Two months later, under the command of Ulysses Grant, the Federals beat the Confederates in the so-called “Battle Above the Clouds” at Lookout Mountain, chasing the Confederates out of Georgia for the war’s duration.
A year later, with Georgia open to the Federals, Gen. William Sherman destroyed Atlanta and began his infamous march to the sea that would seal the South’s doom.
At the Battle of Chickamauga, named for a small creek outside town, it has been reported that the Federals lost nearly 1,700 dead, another 10,000 wounded and almost 5,000 missing. The Confederates suffered more than 16,000 casualties, (killed, wounded and missing) which was nearly a third of its force.
The park is beautifully maintained with an informative and detailed driving tour. But the key is to see the half-hour film in the pristine visitor’s center that must be viewed before any tour, just to understand what, and perhaps why, the battle happened.
Two soldiers are featured in the film — Confederate Lt. Joshua Callaway from Alabama and Union Lt. George Van Pelt from Coldwater, Michigan.
Van Pelt was the commander of the 1st Michigan Light Artillery, Battery A, and one of hundreds of Michigan soldiers in the campaign.
There are monuments all over the battlefield celebrating units on both sides. There are sites that show where key skirmishes were held and where key soldiers fell.
And there’s a monument for the 1st Michigan Light Artillery, Battery A, which held its ground longer than many Union units before being overrun by the Confederates. That’s where Van Pelt was killed — run through with a bayonet, according to the film.
Callaway, with a wife and small child at home, was killed the next day.
My lifelong interest in the Civil War has never been as much about strategies and battles as it has been about the ghosts and what they have to say.

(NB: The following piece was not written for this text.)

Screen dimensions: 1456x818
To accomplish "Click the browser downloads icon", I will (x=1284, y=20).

What would George Van Pelt have said about being so far from home fighting for reasons that may very well have eluded him?
Did he join because he wanted to preserve the Union? Did he join to fight against slavery? Did he join, like so many others, because it sounded like a great adventure?

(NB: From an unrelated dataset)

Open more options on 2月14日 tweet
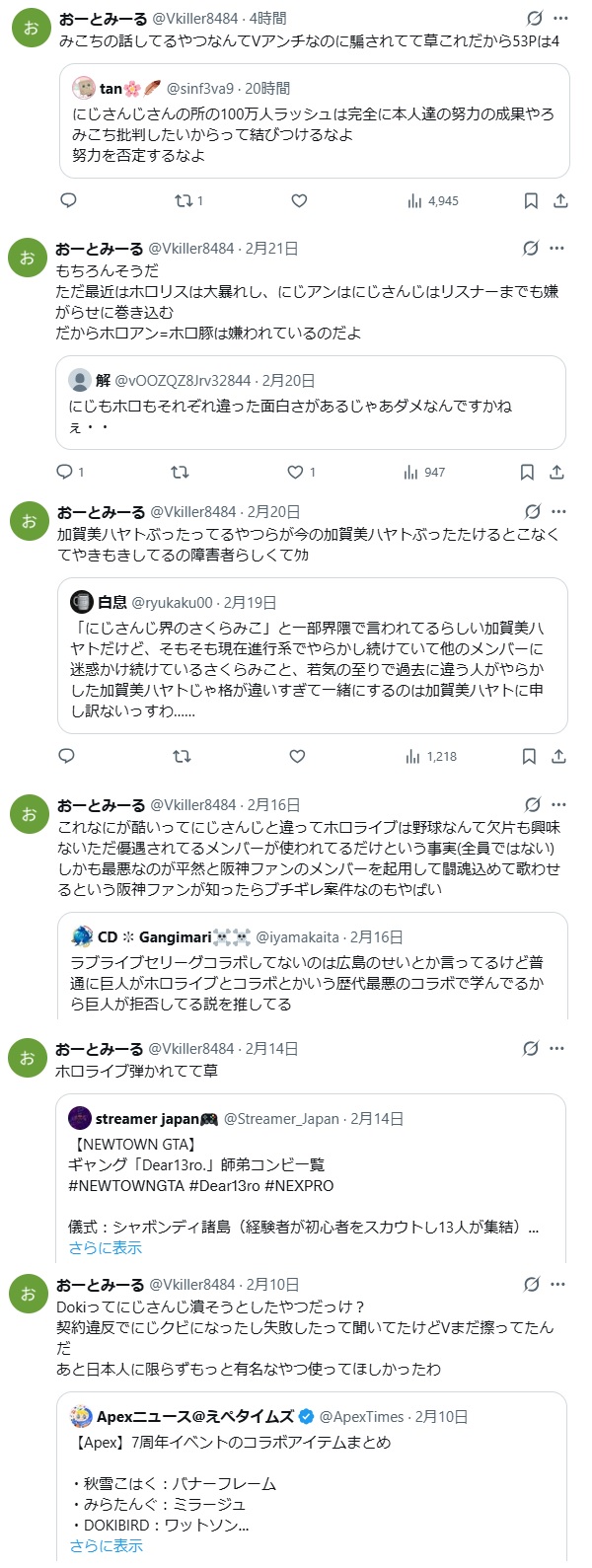592x1568 pixels. pyautogui.click(x=557, y=1048)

In the woods outside Chickamauga, did he know his days were numbered? Had he long ago reconciled in his mind that dying on the battlefield for a just cause was about the best any man could hope for?
Today, historians believe more than 750,000 men died in the Civil War, a significant increase from earlier estimates. And each one of them has a story.

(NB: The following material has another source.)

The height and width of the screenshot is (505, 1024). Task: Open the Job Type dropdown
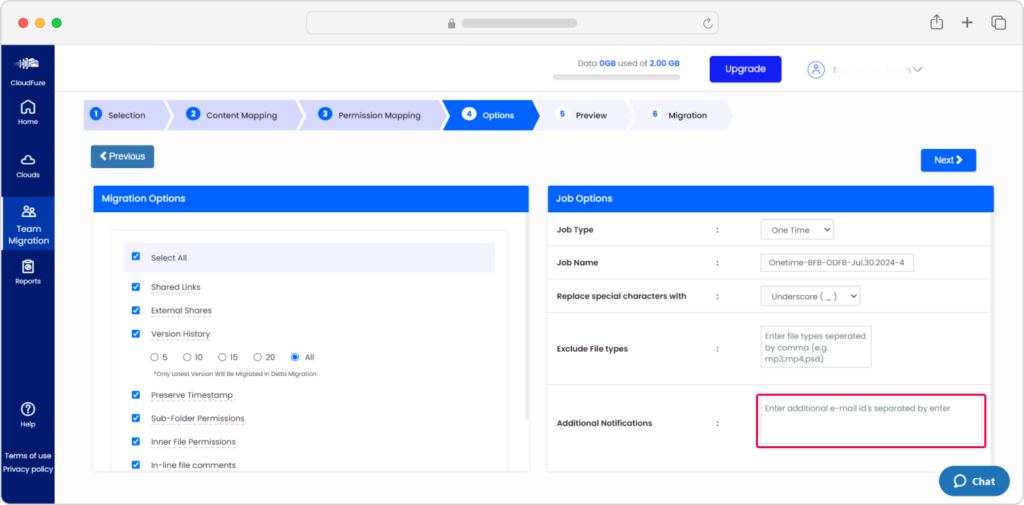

What would George Van Pelt have done with his life? Would he have returned to Coldwater and resume a life that suddenly seemed all-too ordinary? Would he have gone on to true greatness and be celebrated for his stand at Chickamauga?
Every American, at some time, should visit the ever-shrinking number of Civil War battlefields, if for no other reason than to realize in ways we’re still understanding that war ultimately saved us as a nation.
I’m convinced George Van Pelt’s ghost still roams the hills and woods of Chickamauga. Maybe he’s still defending his battery or perhaps he’s standing by the monument bearing his unit’s name waiting for reinforcement. Maybe he’s just trying to get home.
But he is there and always will be.
And maybe that’s the way it was always supposed to be.